BEGIN Supplied data

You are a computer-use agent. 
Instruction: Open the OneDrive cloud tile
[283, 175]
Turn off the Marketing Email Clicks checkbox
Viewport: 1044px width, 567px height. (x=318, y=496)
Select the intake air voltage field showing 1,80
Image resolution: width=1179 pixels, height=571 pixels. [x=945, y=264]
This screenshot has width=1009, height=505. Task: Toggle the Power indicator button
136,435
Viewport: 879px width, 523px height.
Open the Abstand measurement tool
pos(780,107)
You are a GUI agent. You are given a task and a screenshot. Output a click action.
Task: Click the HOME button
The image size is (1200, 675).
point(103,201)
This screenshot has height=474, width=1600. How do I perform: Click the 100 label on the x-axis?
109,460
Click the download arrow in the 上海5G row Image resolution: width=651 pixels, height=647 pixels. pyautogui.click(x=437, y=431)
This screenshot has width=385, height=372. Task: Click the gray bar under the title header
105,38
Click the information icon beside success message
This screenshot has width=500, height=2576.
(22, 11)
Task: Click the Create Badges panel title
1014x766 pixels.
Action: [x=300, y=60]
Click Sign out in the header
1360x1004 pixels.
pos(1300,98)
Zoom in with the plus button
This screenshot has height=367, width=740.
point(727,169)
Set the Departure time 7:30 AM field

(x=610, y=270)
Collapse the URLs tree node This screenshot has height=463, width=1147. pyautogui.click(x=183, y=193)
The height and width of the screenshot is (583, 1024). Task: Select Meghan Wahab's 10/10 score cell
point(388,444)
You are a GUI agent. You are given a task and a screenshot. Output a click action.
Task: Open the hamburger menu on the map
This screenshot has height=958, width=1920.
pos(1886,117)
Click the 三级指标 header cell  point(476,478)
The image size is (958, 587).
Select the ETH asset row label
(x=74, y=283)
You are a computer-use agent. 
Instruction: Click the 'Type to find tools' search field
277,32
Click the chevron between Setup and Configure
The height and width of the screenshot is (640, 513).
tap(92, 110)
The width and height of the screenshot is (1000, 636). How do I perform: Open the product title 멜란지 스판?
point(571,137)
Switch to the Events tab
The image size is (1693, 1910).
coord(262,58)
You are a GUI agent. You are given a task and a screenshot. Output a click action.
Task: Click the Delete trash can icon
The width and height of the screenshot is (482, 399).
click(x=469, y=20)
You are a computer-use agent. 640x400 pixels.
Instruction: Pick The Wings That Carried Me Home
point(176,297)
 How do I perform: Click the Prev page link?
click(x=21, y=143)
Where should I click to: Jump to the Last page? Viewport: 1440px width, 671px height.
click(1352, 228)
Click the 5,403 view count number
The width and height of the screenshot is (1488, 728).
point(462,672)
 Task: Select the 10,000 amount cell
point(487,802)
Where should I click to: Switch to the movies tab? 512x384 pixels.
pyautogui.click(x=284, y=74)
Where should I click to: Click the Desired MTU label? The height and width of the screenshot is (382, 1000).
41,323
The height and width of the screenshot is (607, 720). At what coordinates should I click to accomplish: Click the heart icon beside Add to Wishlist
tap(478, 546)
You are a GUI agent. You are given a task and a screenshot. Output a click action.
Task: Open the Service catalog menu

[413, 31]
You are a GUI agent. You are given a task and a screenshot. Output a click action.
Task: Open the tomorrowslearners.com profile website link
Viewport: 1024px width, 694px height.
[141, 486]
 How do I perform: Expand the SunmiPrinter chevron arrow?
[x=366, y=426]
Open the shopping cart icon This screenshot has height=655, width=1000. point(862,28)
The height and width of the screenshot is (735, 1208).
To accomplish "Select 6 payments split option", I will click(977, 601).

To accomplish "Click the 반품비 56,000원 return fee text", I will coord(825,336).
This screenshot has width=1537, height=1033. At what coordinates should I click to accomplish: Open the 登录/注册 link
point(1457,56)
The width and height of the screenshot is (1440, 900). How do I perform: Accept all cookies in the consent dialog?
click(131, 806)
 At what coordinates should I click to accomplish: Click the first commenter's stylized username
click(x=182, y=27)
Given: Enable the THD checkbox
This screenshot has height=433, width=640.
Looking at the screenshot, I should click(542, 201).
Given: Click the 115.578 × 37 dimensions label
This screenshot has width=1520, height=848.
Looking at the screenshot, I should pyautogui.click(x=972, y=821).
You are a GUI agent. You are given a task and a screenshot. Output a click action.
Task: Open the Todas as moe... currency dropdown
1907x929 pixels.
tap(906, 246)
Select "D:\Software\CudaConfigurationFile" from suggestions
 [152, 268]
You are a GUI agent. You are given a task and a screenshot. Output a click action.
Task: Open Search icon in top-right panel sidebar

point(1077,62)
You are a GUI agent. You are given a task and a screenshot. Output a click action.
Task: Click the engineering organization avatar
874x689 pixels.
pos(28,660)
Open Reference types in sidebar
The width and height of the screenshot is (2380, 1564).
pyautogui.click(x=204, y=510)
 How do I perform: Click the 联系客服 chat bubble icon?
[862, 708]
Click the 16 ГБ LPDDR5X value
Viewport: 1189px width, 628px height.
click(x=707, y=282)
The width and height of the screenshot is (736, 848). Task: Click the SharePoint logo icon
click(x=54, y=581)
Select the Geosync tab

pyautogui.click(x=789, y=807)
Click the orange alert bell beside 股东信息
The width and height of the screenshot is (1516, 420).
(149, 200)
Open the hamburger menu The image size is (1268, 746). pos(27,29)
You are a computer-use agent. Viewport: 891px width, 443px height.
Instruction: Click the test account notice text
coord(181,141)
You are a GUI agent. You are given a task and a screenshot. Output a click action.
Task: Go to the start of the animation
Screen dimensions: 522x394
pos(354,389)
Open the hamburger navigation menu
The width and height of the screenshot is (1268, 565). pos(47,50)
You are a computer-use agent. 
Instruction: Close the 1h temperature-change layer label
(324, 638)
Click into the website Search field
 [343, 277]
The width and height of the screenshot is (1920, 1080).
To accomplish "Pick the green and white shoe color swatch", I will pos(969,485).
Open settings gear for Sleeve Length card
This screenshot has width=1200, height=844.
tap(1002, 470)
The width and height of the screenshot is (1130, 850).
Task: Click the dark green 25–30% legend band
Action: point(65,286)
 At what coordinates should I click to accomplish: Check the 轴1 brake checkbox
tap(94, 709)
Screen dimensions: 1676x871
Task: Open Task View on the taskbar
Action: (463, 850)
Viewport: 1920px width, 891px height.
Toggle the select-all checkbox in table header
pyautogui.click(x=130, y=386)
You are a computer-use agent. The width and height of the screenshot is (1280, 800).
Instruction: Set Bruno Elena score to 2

END Supplied data

■ Task instructions
The records need to be reproduced in their entirety, word for word.

■ Written answer
You are a computer-use agent. 
Instruction: Open the OneDrive cloud tile
[283, 175]
Turn off the Marketing Email Clicks checkbox
Viewport: 1044px width, 567px height. (x=318, y=496)
Select the intake air voltage field showing 1,80
Image resolution: width=1179 pixels, height=571 pixels. [x=945, y=264]
This screenshot has width=1009, height=505. Task: Toggle the Power indicator button
136,435
Viewport: 879px width, 523px height.
Open the Abstand measurement tool
pos(780,107)
You are a GUI agent. You are given a task and a screenshot. Output a click action.
Task: Click the HOME button
The image size is (1200, 675).
point(103,201)
This screenshot has height=474, width=1600. How do I perform: Click the 100 label on the x-axis?
109,460
Click the download arrow in the 上海5G row Image resolution: width=651 pixels, height=647 pixels. pyautogui.click(x=437, y=431)
This screenshot has width=385, height=372. Task: Click the gray bar under the title header
105,38
Click the information icon beside success message
This screenshot has width=500, height=2576.
(22, 11)
Task: Click the Create Badges panel title
1014x766 pixels.
Action: [x=300, y=60]
Click Sign out in the header
1360x1004 pixels.
pos(1300,98)
Zoom in with the plus button
This screenshot has height=367, width=740.
point(727,169)
Set the Departure time 7:30 AM field

(x=610, y=270)
Collapse the URLs tree node This screenshot has height=463, width=1147. pyautogui.click(x=183, y=193)
The height and width of the screenshot is (583, 1024). Task: Select Meghan Wahab's 10/10 score cell
point(388,444)
You are a GUI agent. You are given a task and a screenshot. Output a click action.
Task: Open the hamburger menu on the map
This screenshot has height=958, width=1920.
pos(1886,117)
Click the 三级指标 header cell  point(476,478)
The image size is (958, 587).
Select the ETH asset row label
(x=74, y=283)
You are a computer-use agent. 
Instruction: Click the 'Type to find tools' search field
277,32
Click the chevron between Setup and Configure
The height and width of the screenshot is (640, 513).
tap(92, 110)
The width and height of the screenshot is (1000, 636). How do I perform: Open the product title 멜란지 스판?
point(571,137)
Switch to the Events tab
The image size is (1693, 1910).
coord(262,58)
You are a GUI agent. You are given a task and a screenshot. Output a click action.
Task: Click the Delete trash can icon
The width and height of the screenshot is (482, 399).
click(x=469, y=20)
You are a computer-use agent. 640x400 pixels.
Instruction: Pick The Wings That Carried Me Home
point(176,297)
 How do I perform: Click the Prev page link?
click(x=21, y=143)
Where should I click to: Jump to the Last page? Viewport: 1440px width, 671px height.
click(1352, 228)
Click the 5,403 view count number
The width and height of the screenshot is (1488, 728).
point(462,672)
 Task: Select the 10,000 amount cell
point(487,802)
Where should I click to: Switch to the movies tab? 512x384 pixels.
pyautogui.click(x=284, y=74)
Where should I click to: Click the Desired MTU label? The height and width of the screenshot is (382, 1000).
41,323
The height and width of the screenshot is (607, 720). At what coordinates should I click to accomplish: Click the heart icon beside Add to Wishlist
tap(478, 546)
You are a GUI agent. You are given a task and a screenshot. Output a click action.
Task: Open the Service catalog menu

[413, 31]
You are a GUI agent. You are given a task and a screenshot. Output a click action.
Task: Open the tomorrowslearners.com profile website link
Viewport: 1024px width, 694px height.
[141, 486]
 How do I perform: Expand the SunmiPrinter chevron arrow?
[x=366, y=426]
Open the shopping cart icon This screenshot has height=655, width=1000. point(862,28)
The height and width of the screenshot is (735, 1208).
To accomplish "Select 6 payments split option", I will click(977, 601).

To accomplish "Click the 반품비 56,000원 return fee text", I will coord(825,336).
This screenshot has width=1537, height=1033. At what coordinates should I click to accomplish: Open the 登录/注册 link
point(1457,56)
The width and height of the screenshot is (1440, 900). How do I perform: Accept all cookies in the consent dialog?
click(131, 806)
 At what coordinates should I click to accomplish: Click the first commenter's stylized username
click(x=182, y=27)
Given: Enable the THD checkbox
This screenshot has height=433, width=640.
Looking at the screenshot, I should click(542, 201).
Given: Click the 115.578 × 37 dimensions label
This screenshot has width=1520, height=848.
Looking at the screenshot, I should pyautogui.click(x=972, y=821).
You are a GUI agent. You are given a task and a screenshot. Output a click action.
Task: Open the Todas as moe... currency dropdown
1907x929 pixels.
tap(906, 246)
Select "D:\Software\CudaConfigurationFile" from suggestions
 [152, 268]
You are a GUI agent. You are given a task and a screenshot. Output a click action.
Task: Open Search icon in top-right panel sidebar

point(1077,62)
You are a GUI agent. You are given a task and a screenshot. Output a click action.
Task: Click the engineering organization avatar
874x689 pixels.
pos(28,660)
Open Reference types in sidebar
The width and height of the screenshot is (2380, 1564).
pyautogui.click(x=204, y=510)
 How do I perform: Click the 联系客服 chat bubble icon?
[862, 708]
Click the 16 ГБ LPDDR5X value
Viewport: 1189px width, 628px height.
click(x=707, y=282)
The width and height of the screenshot is (736, 848). Task: Click the SharePoint logo icon
click(x=54, y=581)
Select the Geosync tab

pyautogui.click(x=789, y=807)
Click the orange alert bell beside 股东信息
The width and height of the screenshot is (1516, 420).
(149, 200)
Open the hamburger menu The image size is (1268, 746). pos(27,29)
You are a computer-use agent. Viewport: 891px width, 443px height.
Instruction: Click the test account notice text
coord(181,141)
You are a GUI agent. You are given a task and a screenshot. Output a click action.
Task: Go to the start of the animation
Screen dimensions: 522x394
pos(354,389)
Open the hamburger navigation menu
The width and height of the screenshot is (1268, 565). pos(47,50)
You are a computer-use agent. 
Instruction: Close the 1h temperature-change layer label
(324, 638)
Click into the website Search field
 [343, 277]
The width and height of the screenshot is (1920, 1080).
To accomplish "Pick the green and white shoe color swatch", I will pos(969,485).
Open settings gear for Sleeve Length card
This screenshot has width=1200, height=844.
tap(1002, 470)
The width and height of the screenshot is (1130, 850).
Task: Click the dark green 25–30% legend band
Action: point(65,286)
 At what coordinates should I click to accomplish: Check the 轴1 brake checkbox
tap(94, 709)
Screen dimensions: 1676x871
Task: Open Task View on the taskbar
Action: (463, 850)
Viewport: 1920px width, 891px height.
Toggle the select-all checkbox in table header
pyautogui.click(x=130, y=386)
You are a computer-use agent. The width and height of the screenshot is (1280, 800).
Instruction: Set Bruno Elena score to 2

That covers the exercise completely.